### What the task requires
Exact transcription of the records is required.

(Dataset entries)
• • • • • • •

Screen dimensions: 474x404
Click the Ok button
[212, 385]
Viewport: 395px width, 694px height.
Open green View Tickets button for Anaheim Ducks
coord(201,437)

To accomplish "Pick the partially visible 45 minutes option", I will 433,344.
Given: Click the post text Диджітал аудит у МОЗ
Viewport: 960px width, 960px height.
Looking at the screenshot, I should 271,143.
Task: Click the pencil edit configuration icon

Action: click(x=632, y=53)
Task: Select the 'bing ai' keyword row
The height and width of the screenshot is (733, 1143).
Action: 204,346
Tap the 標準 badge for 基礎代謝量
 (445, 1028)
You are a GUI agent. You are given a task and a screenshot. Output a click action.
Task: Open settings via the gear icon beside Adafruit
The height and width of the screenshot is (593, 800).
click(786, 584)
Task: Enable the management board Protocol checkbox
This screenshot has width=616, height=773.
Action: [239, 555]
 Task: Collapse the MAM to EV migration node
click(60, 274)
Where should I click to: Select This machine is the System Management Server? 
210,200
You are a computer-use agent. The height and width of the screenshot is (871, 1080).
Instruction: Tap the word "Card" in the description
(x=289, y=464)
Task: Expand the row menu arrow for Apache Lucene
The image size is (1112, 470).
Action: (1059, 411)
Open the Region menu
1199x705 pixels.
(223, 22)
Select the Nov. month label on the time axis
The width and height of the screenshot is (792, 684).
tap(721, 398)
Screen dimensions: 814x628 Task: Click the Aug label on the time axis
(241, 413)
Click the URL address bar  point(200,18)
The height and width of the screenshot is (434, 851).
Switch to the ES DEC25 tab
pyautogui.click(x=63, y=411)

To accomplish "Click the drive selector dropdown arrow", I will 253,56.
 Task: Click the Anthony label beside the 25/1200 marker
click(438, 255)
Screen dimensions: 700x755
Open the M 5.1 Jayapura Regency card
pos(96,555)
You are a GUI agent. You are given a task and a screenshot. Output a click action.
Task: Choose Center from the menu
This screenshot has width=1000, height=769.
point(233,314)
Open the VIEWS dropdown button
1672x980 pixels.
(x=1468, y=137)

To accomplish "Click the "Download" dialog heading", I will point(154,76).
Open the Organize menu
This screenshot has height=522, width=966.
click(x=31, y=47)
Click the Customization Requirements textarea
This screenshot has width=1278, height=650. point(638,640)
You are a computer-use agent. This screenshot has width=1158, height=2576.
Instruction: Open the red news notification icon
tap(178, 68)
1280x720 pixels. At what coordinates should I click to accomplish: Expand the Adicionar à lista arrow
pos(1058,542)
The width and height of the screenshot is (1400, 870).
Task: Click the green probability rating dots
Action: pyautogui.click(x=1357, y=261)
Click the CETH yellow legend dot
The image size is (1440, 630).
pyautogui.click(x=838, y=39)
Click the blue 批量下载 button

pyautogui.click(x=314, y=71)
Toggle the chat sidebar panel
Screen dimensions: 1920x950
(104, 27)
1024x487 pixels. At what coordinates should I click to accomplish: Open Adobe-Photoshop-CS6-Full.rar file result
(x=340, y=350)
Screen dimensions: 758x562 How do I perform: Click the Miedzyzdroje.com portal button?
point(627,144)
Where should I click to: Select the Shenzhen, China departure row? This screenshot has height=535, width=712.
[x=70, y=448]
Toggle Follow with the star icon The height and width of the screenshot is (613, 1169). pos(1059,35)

• • • • • • •

### Result of the exercise
Screen dimensions: 474x404
Click the Ok button
[212, 385]
Viewport: 395px width, 694px height.
Open green View Tickets button for Anaheim Ducks
coord(201,437)

To accomplish "Pick the partially visible 45 minutes option", I will 433,344.
Given: Click the post text Диджітал аудит у МОЗ
Viewport: 960px width, 960px height.
Looking at the screenshot, I should 271,143.
Task: Click the pencil edit configuration icon

Action: click(x=632, y=53)
Task: Select the 'bing ai' keyword row
The height and width of the screenshot is (733, 1143).
Action: 204,346
Tap the 標準 badge for 基礎代謝量
 (445, 1028)
You are a GUI agent. You are given a task and a screenshot. Output a click action.
Task: Open settings via the gear icon beside Adafruit
The height and width of the screenshot is (593, 800).
click(786, 584)
Task: Enable the management board Protocol checkbox
This screenshot has width=616, height=773.
Action: [239, 555]
 Task: Collapse the MAM to EV migration node
click(60, 274)
Where should I click to: Select This machine is the System Management Server? 
210,200
You are a computer-use agent. The height and width of the screenshot is (871, 1080).
Instruction: Tap the word "Card" in the description
(x=289, y=464)
Task: Expand the row menu arrow for Apache Lucene
The image size is (1112, 470).
Action: (1059, 411)
Open the Region menu
1199x705 pixels.
(223, 22)
Select the Nov. month label on the time axis
The width and height of the screenshot is (792, 684).
tap(721, 398)
Screen dimensions: 814x628 Task: Click the Aug label on the time axis
(241, 413)
Click the URL address bar  point(200,18)
The height and width of the screenshot is (434, 851).
Switch to the ES DEC25 tab
pyautogui.click(x=63, y=411)

To accomplish "Click the drive selector dropdown arrow", I will 253,56.
 Task: Click the Anthony label beside the 25/1200 marker
click(438, 255)
Screen dimensions: 700x755
Open the M 5.1 Jayapura Regency card
pos(96,555)
You are a GUI agent. You are given a task and a screenshot. Output a click action.
Task: Choose Center from the menu
This screenshot has width=1000, height=769.
point(233,314)
Open the VIEWS dropdown button
1672x980 pixels.
(x=1468, y=137)

To accomplish "Click the "Download" dialog heading", I will point(154,76).
Open the Organize menu
This screenshot has height=522, width=966.
click(x=31, y=47)
Click the Customization Requirements textarea
This screenshot has width=1278, height=650. point(638,640)
You are a computer-use agent. This screenshot has width=1158, height=2576.
Instruction: Open the red news notification icon
tap(178, 68)
1280x720 pixels. At what coordinates should I click to accomplish: Expand the Adicionar à lista arrow
pos(1058,542)
The width and height of the screenshot is (1400, 870).
Task: Click the green probability rating dots
Action: pyautogui.click(x=1357, y=261)
Click the CETH yellow legend dot
The image size is (1440, 630).
pyautogui.click(x=838, y=39)
Click the blue 批量下载 button

pyautogui.click(x=314, y=71)
Toggle the chat sidebar panel
Screen dimensions: 1920x950
(104, 27)
1024x487 pixels. At what coordinates should I click to accomplish: Open Adobe-Photoshop-CS6-Full.rar file result
(x=340, y=350)
Screen dimensions: 758x562 How do I perform: Click the Miedzyzdroje.com portal button?
point(627,144)
Where should I click to: Select the Shenzhen, China departure row? This screenshot has height=535, width=712.
[x=70, y=448]
Toggle Follow with the star icon The height and width of the screenshot is (613, 1169). pos(1059,35)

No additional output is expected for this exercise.